Given the weights and profits/values of N items, put these items in a knapsack of capacity W to get the maximum total profit in the knapsack. In Fractional Knapsack, we can break items into fractions for maximizing the total value.


Greedy Approach

The naive approach of exploring all subsets of items takes O(2^N) time.
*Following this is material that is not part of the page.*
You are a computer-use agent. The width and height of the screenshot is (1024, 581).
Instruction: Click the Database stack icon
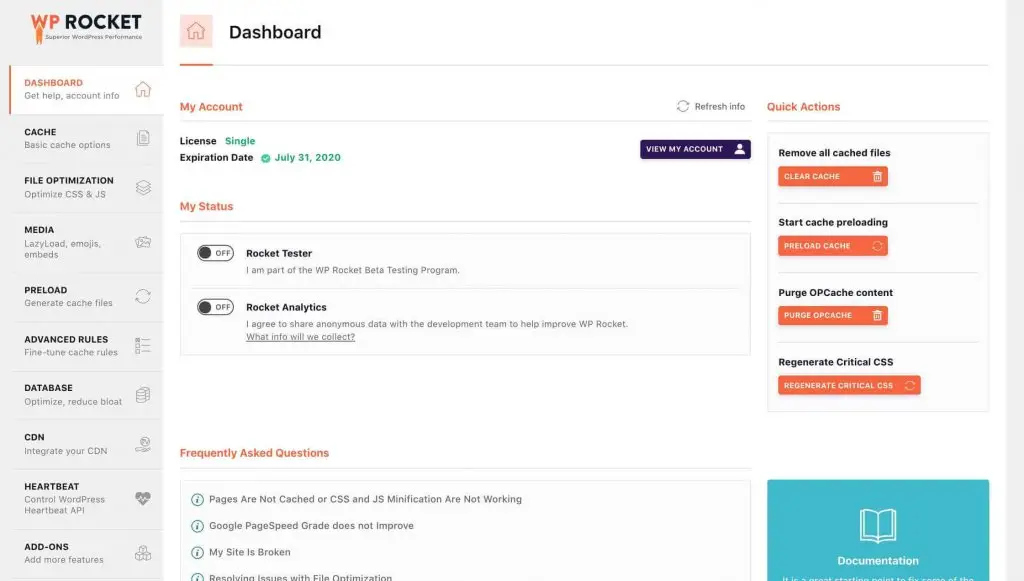tap(143, 393)
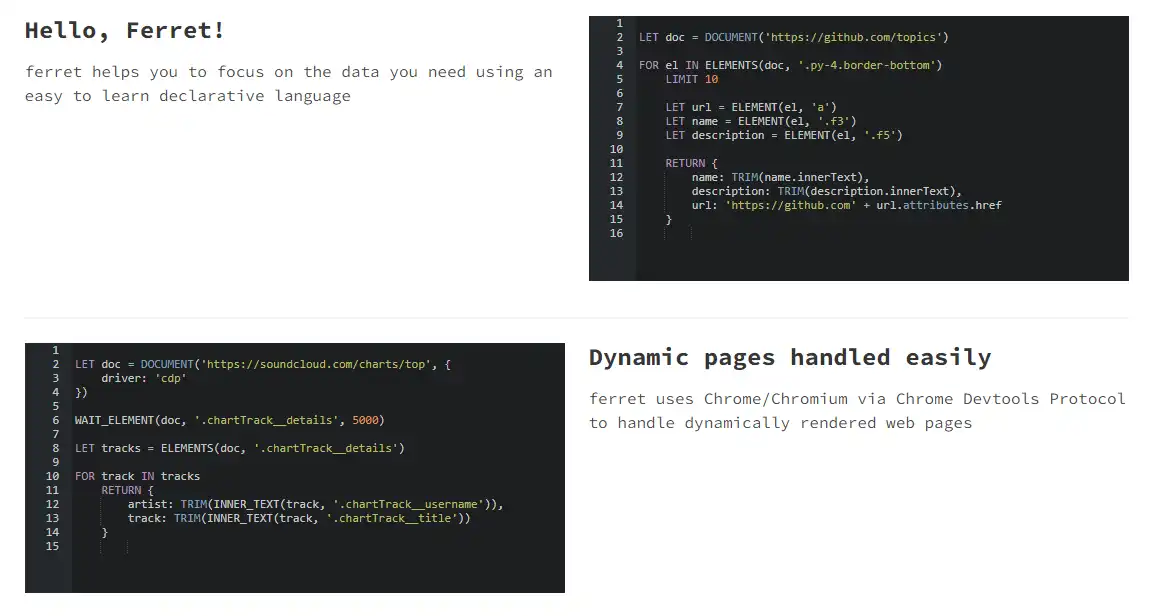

The optimal greedy strategy is to calculate the value-to-weight ratio (value / weight) for each item, sort them in descending order of this ratio, and iteratively add items into the knapsack:

  1. Calculate the ratio (value / weight) for each item.
  2. Sort all items in descending order of their ratio.
  3. Initialize the total value obtained (totalValue = 0) and remaining capacity (capacity = W).
  4. Iterate through the sorted items:
    • If the weight of the item is less than or equal to the remaining capacity, take the whole item:
      • Add its full value to totalValue.
      • Subtract its full weight from capacity.
    • If the item is heavier than the remaining capacity, take a fraction:
      • Add the fraction value: remaining capacity * (item value / item weight) to totalValue.
      • Break the loop (knapsack is now full).
  5. Return totalValue.

Examples

Example 1

  • Input: Items = [{ val: 60, wt: 10 }, { val: 100, wt: 20 }, { val: 120, wt: 30 }], Capacity W = 50
  • Ratios: Item 1 = 6.0, Item 2 = 5.0, Item 3 = 4.0
  • Selection:
    • Take Item 1 (weight 10, remaining capacity = 40, value = 60).
    • Take Item 2 (weight 20, remaining capacity = 20, value = 60 + 100 = 160).
    • Take fraction of Item 3 (take 20 out of 30 weight, value = 160 + 20 * 4.0 = 240).
  • Output: 240

Example 2

  • Input: Items = [{ val: 500, wt: 30 }], Capacity W = 10
  • Ratios: Item 1 = 16.67
  • Selection: Take fraction of Item 1 (take 10 out of 30 weight, value = 10 * 16.667 = 166.667).
  • Output: 166.667

JavaScript Code Implementation

class Item {
    constructor(value, weight) {
        this.value = value;
        this.weight = weight;
    }
}
 
function fractionalKnapsack(W, items) {
    // 1. Sort items in descending order of value/weight ratio
    items.sort((a, b) => {
        const r1 = a.value / a.weight;
        const r2 = b.value / b.weight;
        return r2 - r1; // Descending
    });
 
    let currentWeight = 0;
    let totalValue = 0.0;
 
    // 2. Iterate through sorted items
    for (let item of items) {
        // If adding item doesn't overflow, add it completely
        if (currentWeight + item.weight <= W) {
            currentWeight += item.weight;
            totalValue += item.value;
        } 
        // If it overflows, take the fraction of it
        else {
            const remaining = W - currentWeight;
            totalValue += item.value * (remaining / item.weight);
            break; // Knapsack is full
        }
    }
 
    return totalValue;
}
 
// Driver code matching Example 1
const items1 = [
    new Item(60, 10),
    new Item(100, 20),
    new Item(120, 30)
];
const W1 = 50;
console.log("Max value in knapsack:", fractionalKnapsack(W1, items1));
// Output: Max value in knapsack: 240
 
// Driver code matching Example 2
const items2 = [
    new Item(500, 30)
];
const W2 = 10;
console.log("Max value in knapsack:", fractionalKnapsack(W2, items2).toFixed(3));
// Output: Max value in knapsack: 166.667

Complexity Analysis

  • Time Complexity: O(N log N)
    • Sorting the items by ratio takes O(N log N) time.
    • The loop to select items takes O(N) time.
  • Auxiliary Space: O(1)
    • If sorting is performed in-place on the inputs.